Jays' Norris clears head, finds groove

Toronto's No. 3 prospect strikes out career-high 10 for Lansing

By Jonathan Raymond / Special to MLB.com | May 23, 2013 6:45 PM ET

Things haven't gone real smoothly for Daniel Norris since the Blue Jays made him a second-round pick in the 2011 Draft.

The Johnson City, Tenn., high school product debuted with Rookie-level Bluefield last year, notching a 7.97 ERA in 35 innings.
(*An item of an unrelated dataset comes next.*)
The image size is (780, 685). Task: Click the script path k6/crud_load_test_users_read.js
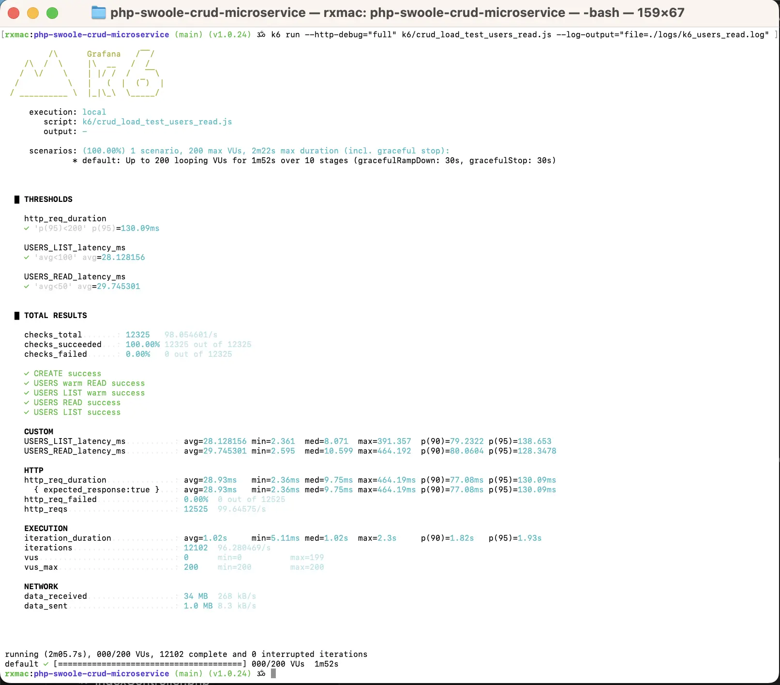[x=157, y=122]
In two appearances with Class A Short-Season Vancouver, he had a 10.57 ERA. And through his first seven appearances this season, the 6-foot-2 lefty sported a 10.07 ERA.

Over the last three outings, though, it looks like something might have started clicking for Toronto's No. 3 prospect.
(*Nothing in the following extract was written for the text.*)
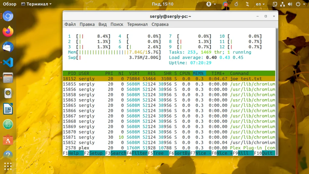Launch Firefox from the dock
The height and width of the screenshot is (174, 309).
8,31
Norris struck out a career-high 10 in four innings of work Thursday, scattering three hits and two walks over four scoreless innings as Class A Lansing took care of Lake County, 6-1.

"Being able to put guys away shows you still got the stuff to get guys out. It's just about kind of keeping on a roll, getting ahead of them and putting them away," Norris said of his outing. "The strikeouts, they were fun tonight. I had a lot of fun out there. The main thing was just relaxing, playing the game."

Norris credited that more relaxed mind-set for the turnaround he's seen over his past three starts, dating back to May 13. In those outings, he's tossed 12 innings while allowing just one run (an 0.75 ERA), bringing down his season ERA to 6.82.

He's also struck out 22 batters while walking eight in those 12 frames.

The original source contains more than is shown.